**TASK DIRECTIONS**
When a line in the records contains the string "agent", copy that line.

Source data
-- -- --

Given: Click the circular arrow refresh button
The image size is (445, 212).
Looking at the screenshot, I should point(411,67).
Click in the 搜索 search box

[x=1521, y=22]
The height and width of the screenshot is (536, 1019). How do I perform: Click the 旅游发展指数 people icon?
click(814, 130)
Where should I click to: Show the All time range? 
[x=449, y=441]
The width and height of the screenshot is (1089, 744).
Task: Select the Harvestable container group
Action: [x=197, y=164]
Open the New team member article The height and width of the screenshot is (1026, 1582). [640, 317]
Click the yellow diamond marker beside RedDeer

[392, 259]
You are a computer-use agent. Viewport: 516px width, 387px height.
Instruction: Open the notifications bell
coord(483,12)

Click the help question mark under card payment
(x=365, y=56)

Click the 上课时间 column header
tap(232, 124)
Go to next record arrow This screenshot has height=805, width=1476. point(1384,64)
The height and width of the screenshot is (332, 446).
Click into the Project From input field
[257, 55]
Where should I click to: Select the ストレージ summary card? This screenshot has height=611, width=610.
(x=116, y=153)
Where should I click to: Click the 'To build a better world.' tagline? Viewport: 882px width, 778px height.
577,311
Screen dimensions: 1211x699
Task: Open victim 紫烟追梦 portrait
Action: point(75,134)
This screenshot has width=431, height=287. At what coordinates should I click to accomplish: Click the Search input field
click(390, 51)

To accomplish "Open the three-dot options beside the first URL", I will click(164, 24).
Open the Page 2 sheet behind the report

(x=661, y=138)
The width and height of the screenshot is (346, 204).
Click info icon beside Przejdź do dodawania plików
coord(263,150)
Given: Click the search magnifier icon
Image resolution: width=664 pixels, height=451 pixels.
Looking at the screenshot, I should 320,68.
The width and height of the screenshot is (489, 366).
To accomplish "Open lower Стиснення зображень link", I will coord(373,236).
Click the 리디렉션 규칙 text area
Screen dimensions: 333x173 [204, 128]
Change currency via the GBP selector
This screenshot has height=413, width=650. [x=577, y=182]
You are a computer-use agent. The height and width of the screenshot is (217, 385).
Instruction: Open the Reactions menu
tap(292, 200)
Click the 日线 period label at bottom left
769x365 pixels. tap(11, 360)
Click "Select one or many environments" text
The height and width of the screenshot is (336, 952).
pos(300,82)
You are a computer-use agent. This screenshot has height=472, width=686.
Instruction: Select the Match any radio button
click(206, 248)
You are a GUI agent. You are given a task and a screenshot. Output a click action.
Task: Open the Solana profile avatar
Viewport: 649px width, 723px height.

-- -- --

**ANSWER SECTION**
You are a computer-use agent. Viewport: 516px width, 387px height.
You are a computer-use agent. The height and width of the screenshot is (217, 385).
You are a computer-use agent. This screenshot has height=472, width=686.
You are a GUI agent. You are given a task and a screenshot. Output a click action.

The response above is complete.